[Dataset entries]
---

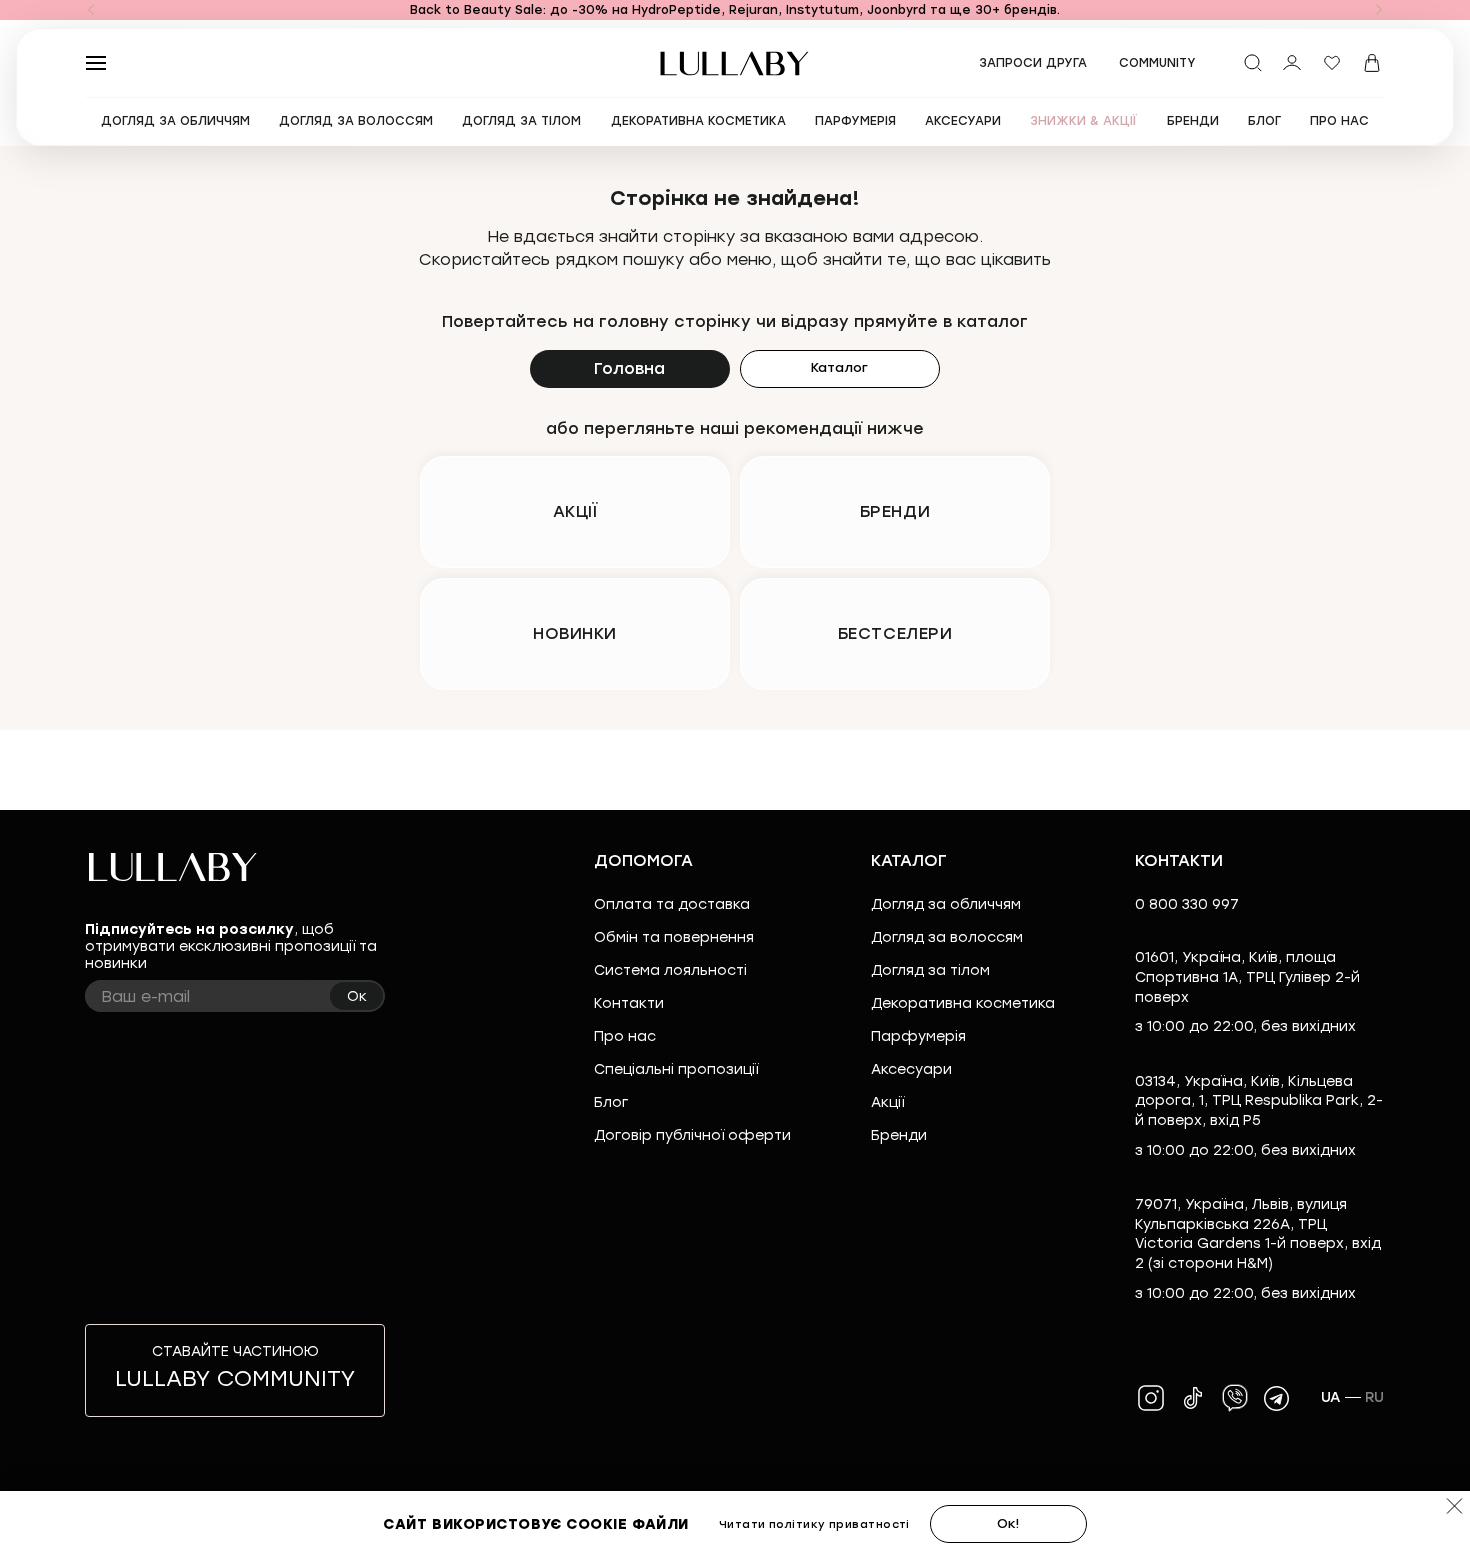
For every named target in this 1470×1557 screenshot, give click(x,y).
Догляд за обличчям (946, 904)
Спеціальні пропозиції (676, 1069)
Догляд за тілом (930, 970)
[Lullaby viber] (1235, 1398)
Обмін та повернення (674, 937)
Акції (887, 1102)
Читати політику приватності (814, 1524)
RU (1375, 1397)
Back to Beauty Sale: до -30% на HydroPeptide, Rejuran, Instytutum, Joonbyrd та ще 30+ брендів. (735, 10)
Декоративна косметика (963, 1003)
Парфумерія (918, 1036)
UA (1331, 1397)
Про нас (625, 1036)
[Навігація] (91, 10)
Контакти (629, 1003)
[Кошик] (1372, 63)
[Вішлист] (1332, 63)
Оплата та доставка (672, 904)
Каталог (839, 367)
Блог (611, 1102)
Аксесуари (911, 1069)
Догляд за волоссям (947, 937)
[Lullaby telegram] (1277, 1398)
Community (1157, 63)
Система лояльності (670, 970)
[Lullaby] (735, 63)
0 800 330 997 (1187, 904)
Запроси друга (1033, 63)
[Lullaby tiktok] (1193, 1398)
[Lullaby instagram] (1151, 1398)
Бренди (899, 1135)
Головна (629, 368)
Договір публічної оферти (692, 1135)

---

» **WORK TASK**:
Your task is to retype, exactly and only, the lines from the one with "Каталог (839, 367)" through the final line above.

» **YOUR SOLUTION**:
Каталог (839, 367)
Блог (611, 1102)
Аксесуари (911, 1069)
Догляд за волоссям (947, 937)
[Lullaby telegram] (1277, 1398)
Community (1157, 63)
Система лояльності (670, 970)
[Lullaby] (735, 63)
0 800 330 997 (1187, 904)
Запроси друга (1033, 63)
[Lullaby tiktok] (1193, 1398)
[Lullaby instagram] (1151, 1398)
Бренди (899, 1135)
Головна (629, 368)
Договір публічної оферти (692, 1135)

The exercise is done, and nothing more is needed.